**WHAT YOU ARE ASKED TO DO:** Set down the listing below again, exactly as written.

········

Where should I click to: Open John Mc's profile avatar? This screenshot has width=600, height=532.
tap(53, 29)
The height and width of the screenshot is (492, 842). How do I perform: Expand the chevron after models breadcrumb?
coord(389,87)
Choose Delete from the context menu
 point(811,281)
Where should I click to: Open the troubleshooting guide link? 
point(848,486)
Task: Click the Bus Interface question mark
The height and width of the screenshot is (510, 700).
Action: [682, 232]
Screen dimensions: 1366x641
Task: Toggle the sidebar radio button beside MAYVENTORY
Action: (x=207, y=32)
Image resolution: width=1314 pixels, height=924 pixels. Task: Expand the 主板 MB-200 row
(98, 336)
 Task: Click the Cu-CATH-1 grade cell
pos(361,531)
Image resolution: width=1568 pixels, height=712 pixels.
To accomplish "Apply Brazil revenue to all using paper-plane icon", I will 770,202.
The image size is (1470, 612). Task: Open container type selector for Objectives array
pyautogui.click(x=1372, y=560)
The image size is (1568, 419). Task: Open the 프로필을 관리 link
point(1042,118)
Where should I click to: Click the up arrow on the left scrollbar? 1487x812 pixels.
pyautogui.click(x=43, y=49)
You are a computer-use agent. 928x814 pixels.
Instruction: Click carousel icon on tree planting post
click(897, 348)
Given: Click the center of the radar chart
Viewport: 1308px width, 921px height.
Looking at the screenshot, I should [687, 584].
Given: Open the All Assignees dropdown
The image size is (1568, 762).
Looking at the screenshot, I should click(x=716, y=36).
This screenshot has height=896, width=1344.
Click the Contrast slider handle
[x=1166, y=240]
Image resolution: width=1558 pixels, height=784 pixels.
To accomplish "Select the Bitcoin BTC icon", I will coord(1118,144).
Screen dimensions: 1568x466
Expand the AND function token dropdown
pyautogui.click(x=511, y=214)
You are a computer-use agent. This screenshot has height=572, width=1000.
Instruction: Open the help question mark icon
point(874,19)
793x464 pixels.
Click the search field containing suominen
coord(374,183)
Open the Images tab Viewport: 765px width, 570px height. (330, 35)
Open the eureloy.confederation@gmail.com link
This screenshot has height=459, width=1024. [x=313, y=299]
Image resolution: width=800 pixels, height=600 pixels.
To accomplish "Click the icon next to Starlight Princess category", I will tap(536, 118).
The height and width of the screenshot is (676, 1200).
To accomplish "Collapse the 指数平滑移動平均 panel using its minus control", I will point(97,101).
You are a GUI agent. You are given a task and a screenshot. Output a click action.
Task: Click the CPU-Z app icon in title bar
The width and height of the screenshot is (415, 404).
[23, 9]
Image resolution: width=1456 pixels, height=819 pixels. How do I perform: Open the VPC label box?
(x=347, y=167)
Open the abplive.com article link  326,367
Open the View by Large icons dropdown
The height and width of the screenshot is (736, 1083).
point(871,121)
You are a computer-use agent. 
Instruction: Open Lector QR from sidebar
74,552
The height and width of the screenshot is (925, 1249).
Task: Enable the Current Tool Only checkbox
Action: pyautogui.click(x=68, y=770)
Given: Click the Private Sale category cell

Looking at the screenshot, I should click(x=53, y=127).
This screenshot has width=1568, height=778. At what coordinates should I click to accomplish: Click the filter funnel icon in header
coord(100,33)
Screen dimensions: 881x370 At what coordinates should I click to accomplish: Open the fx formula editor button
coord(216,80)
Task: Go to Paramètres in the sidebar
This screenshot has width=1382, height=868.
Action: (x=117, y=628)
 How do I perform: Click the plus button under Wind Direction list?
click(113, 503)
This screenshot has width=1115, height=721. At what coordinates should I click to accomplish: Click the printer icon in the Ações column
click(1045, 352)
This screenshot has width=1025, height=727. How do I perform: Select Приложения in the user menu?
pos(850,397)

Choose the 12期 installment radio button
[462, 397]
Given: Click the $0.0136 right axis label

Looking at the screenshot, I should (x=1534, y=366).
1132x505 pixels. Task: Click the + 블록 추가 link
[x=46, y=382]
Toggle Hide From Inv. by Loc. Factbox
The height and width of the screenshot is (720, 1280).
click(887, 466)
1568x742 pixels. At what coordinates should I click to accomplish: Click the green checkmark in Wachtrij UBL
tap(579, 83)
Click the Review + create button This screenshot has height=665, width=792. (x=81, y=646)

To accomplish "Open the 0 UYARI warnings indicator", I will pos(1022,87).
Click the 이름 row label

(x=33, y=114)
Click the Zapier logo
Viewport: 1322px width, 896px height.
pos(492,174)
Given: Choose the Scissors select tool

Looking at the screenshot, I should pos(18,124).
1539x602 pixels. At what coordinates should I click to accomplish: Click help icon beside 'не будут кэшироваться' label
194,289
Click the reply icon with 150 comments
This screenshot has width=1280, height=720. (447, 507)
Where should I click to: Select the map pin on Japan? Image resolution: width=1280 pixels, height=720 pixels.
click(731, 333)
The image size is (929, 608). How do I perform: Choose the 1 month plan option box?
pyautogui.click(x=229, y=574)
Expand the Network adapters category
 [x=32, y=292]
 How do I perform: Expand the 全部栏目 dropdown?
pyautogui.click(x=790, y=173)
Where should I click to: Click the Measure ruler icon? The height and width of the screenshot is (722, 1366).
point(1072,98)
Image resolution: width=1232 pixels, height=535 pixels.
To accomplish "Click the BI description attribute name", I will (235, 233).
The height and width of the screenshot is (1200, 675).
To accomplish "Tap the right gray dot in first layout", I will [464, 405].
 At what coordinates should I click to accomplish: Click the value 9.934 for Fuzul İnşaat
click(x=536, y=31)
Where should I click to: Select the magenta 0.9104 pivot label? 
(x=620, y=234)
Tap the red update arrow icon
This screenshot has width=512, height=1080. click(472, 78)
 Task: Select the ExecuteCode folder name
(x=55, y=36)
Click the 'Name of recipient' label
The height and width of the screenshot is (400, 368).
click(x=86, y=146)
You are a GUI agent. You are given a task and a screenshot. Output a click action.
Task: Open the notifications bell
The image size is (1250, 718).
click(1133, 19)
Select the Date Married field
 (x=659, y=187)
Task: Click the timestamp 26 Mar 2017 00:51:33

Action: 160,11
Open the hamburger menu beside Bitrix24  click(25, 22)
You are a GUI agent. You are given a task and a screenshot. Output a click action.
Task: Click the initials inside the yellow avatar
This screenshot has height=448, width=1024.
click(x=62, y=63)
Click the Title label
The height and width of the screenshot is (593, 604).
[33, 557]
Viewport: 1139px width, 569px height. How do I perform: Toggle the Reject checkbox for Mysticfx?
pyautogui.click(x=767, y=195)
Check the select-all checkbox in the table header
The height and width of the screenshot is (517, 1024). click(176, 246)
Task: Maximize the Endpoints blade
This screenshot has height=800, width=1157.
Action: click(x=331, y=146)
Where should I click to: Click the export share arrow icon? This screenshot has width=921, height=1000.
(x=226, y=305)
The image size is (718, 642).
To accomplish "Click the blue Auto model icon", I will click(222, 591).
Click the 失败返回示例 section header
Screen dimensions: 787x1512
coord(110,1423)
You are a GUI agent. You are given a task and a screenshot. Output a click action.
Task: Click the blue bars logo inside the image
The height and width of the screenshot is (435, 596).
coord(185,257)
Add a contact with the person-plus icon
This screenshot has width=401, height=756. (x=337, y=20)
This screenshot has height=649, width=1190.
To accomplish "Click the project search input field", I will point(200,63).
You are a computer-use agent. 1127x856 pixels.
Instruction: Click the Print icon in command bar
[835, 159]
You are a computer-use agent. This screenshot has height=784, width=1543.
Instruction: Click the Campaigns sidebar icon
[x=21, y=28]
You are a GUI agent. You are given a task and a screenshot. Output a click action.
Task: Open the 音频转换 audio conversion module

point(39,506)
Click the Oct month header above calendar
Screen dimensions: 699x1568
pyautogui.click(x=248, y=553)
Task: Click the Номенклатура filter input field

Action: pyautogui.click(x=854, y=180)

········

**REPLY TO THE TASK:**
Where should I click to: Open John Mc's profile avatar? This screenshot has width=600, height=532.
tap(53, 29)
The height and width of the screenshot is (492, 842). How do I perform: Expand the chevron after models breadcrumb?
coord(389,87)
Choose Delete from the context menu
 point(811,281)
Where should I click to: Open the troubleshooting guide link? 
point(848,486)
Task: Click the Bus Interface question mark
The height and width of the screenshot is (510, 700).
Action: [682, 232]
Screen dimensions: 1366x641
Task: Toggle the sidebar radio button beside MAYVENTORY
Action: (x=207, y=32)
Image resolution: width=1314 pixels, height=924 pixels. Task: Expand the 主板 MB-200 row
(98, 336)
 Task: Click the Cu-CATH-1 grade cell
pos(361,531)
Image resolution: width=1568 pixels, height=712 pixels.
To accomplish "Apply Brazil revenue to all using paper-plane icon", I will 770,202.
The image size is (1470, 612). Task: Open container type selector for Objectives array
pyautogui.click(x=1372, y=560)
The image size is (1568, 419). Task: Open the 프로필을 관리 link
point(1042,118)
Where should I click to: Click the up arrow on the left scrollbar? 1487x812 pixels.
pyautogui.click(x=43, y=49)
You are a computer-use agent. 928x814 pixels.
Instruction: Click carousel icon on tree planting post
click(897, 348)
Given: Click the center of the radar chart
Viewport: 1308px width, 921px height.
Looking at the screenshot, I should [687, 584].
Given: Open the All Assignees dropdown
The image size is (1568, 762).
Looking at the screenshot, I should click(x=716, y=36).
This screenshot has height=896, width=1344.
Click the Contrast slider handle
[x=1166, y=240]
Image resolution: width=1558 pixels, height=784 pixels.
To accomplish "Select the Bitcoin BTC icon", I will coord(1118,144).
Screen dimensions: 1568x466
Expand the AND function token dropdown
pyautogui.click(x=511, y=214)
You are a computer-use agent. This screenshot has height=572, width=1000.
Instruction: Open the help question mark icon
point(874,19)
793x464 pixels.
Click the search field containing suominen
coord(374,183)
Open the Images tab Viewport: 765px width, 570px height. (330, 35)
Open the eureloy.confederation@gmail.com link
This screenshot has height=459, width=1024. [x=313, y=299]
Image resolution: width=800 pixels, height=600 pixels.
To accomplish "Click the icon next to Starlight Princess category", I will tap(536, 118).
The height and width of the screenshot is (676, 1200).
To accomplish "Collapse the 指数平滑移動平均 panel using its minus control", I will point(97,101).
You are a GUI agent. You are given a task and a screenshot. Output a click action.
Task: Click the CPU-Z app icon in title bar
The width and height of the screenshot is (415, 404).
[23, 9]
Image resolution: width=1456 pixels, height=819 pixels. How do I perform: Open the VPC label box?
(x=347, y=167)
Open the abplive.com article link  326,367
Open the View by Large icons dropdown
The height and width of the screenshot is (736, 1083).
point(871,121)
You are a computer-use agent. 
Instruction: Open Lector QR from sidebar
74,552
The height and width of the screenshot is (925, 1249).
Task: Enable the Current Tool Only checkbox
Action: pyautogui.click(x=68, y=770)
Given: Click the Private Sale category cell

Looking at the screenshot, I should click(x=53, y=127).
This screenshot has width=1568, height=778. At what coordinates should I click to accomplish: Click the filter funnel icon in header
coord(100,33)
Screen dimensions: 881x370 At what coordinates should I click to accomplish: Open the fx formula editor button
coord(216,80)
Task: Go to Paramètres in the sidebar
This screenshot has width=1382, height=868.
Action: (x=117, y=628)
 How do I perform: Click the plus button under Wind Direction list?
click(113, 503)
This screenshot has width=1115, height=721. At what coordinates should I click to accomplish: Click the printer icon in the Ações column
click(1045, 352)
This screenshot has width=1025, height=727. How do I perform: Select Приложения in the user menu?
pos(850,397)

Choose the 12期 installment radio button
[462, 397]
Given: Click the $0.0136 right axis label

Looking at the screenshot, I should (x=1534, y=366).
1132x505 pixels. Task: Click the + 블록 추가 link
[x=46, y=382]
Toggle Hide From Inv. by Loc. Factbox
The height and width of the screenshot is (720, 1280).
click(887, 466)
1568x742 pixels. At what coordinates should I click to accomplish: Click the green checkmark in Wachtrij UBL
tap(579, 83)
Click the Review + create button This screenshot has height=665, width=792. (x=81, y=646)

To accomplish "Open the 0 UYARI warnings indicator", I will pos(1022,87).
Click the 이름 row label

(x=33, y=114)
Click the Zapier logo
Viewport: 1322px width, 896px height.
pos(492,174)
Given: Choose the Scissors select tool

Looking at the screenshot, I should pos(18,124).
1539x602 pixels. At what coordinates should I click to accomplish: Click help icon beside 'не будут кэшироваться' label
194,289
Click the reply icon with 150 comments
This screenshot has width=1280, height=720. (447, 507)
Where should I click to: Select the map pin on Japan? Image resolution: width=1280 pixels, height=720 pixels.
click(731, 333)
The image size is (929, 608). How do I perform: Choose the 1 month plan option box?
pyautogui.click(x=229, y=574)
Expand the Network adapters category
 [x=32, y=292]
 How do I perform: Expand the 全部栏目 dropdown?
pyautogui.click(x=790, y=173)
Where should I click to: Click the Measure ruler icon? The height and width of the screenshot is (722, 1366).
point(1072,98)
Image resolution: width=1232 pixels, height=535 pixels.
To accomplish "Click the BI description attribute name", I will (235, 233).
The height and width of the screenshot is (1200, 675).
To accomplish "Tap the right gray dot in first layout", I will [464, 405].
 At what coordinates should I click to accomplish: Click the value 9.934 for Fuzul İnşaat
click(x=536, y=31)
Where should I click to: Select the magenta 0.9104 pivot label? 
(x=620, y=234)
Tap the red update arrow icon
This screenshot has width=512, height=1080. click(472, 78)
 Task: Select the ExecuteCode folder name
(x=55, y=36)
Click the 'Name of recipient' label
The height and width of the screenshot is (400, 368).
click(x=86, y=146)
You are a GUI agent. You are given a task and a screenshot. Output a click action.
Task: Open the notifications bell
The image size is (1250, 718).
click(1133, 19)
Select the Date Married field
 (x=659, y=187)
Task: Click the timestamp 26 Mar 2017 00:51:33

Action: 160,11
Open the hamburger menu beside Bitrix24  click(25, 22)
You are a GUI agent. You are given a task and a screenshot. Output a click action.
Task: Click the initials inside the yellow avatar
This screenshot has height=448, width=1024.
click(x=62, y=63)
Click the Title label
The height and width of the screenshot is (593, 604).
[33, 557]
Viewport: 1139px width, 569px height. How do I perform: Toggle the Reject checkbox for Mysticfx?
pyautogui.click(x=767, y=195)
Check the select-all checkbox in the table header
The height and width of the screenshot is (517, 1024). click(176, 246)
Task: Maximize the Endpoints blade
This screenshot has height=800, width=1157.
Action: click(x=331, y=146)
Where should I click to: Click the export share arrow icon? This screenshot has width=921, height=1000.
(x=226, y=305)
The image size is (718, 642).
To accomplish "Click the blue Auto model icon", I will click(222, 591).
Click the 失败返回示例 section header
Screen dimensions: 787x1512
coord(110,1423)
You are a GUI agent. You are given a task and a screenshot. Output a click action.
Task: Click the blue bars logo inside the image
The height and width of the screenshot is (435, 596).
coord(185,257)
Add a contact with the person-plus icon
This screenshot has width=401, height=756. (x=337, y=20)
This screenshot has height=649, width=1190.
To accomplish "Click the project search input field", I will point(200,63).
You are a computer-use agent. 1127x856 pixels.
Instruction: Click the Print icon in command bar
[835, 159]
You are a computer-use agent. This screenshot has height=784, width=1543.
Instruction: Click the Campaigns sidebar icon
[x=21, y=28]
You are a GUI agent. You are given a task and a screenshot. Output a click action.
Task: Open the 音频转换 audio conversion module

point(39,506)
Click the Oct month header above calendar
Screen dimensions: 699x1568
pyautogui.click(x=248, y=553)
Task: Click the Номенклатура filter input field

Action: pyautogui.click(x=854, y=180)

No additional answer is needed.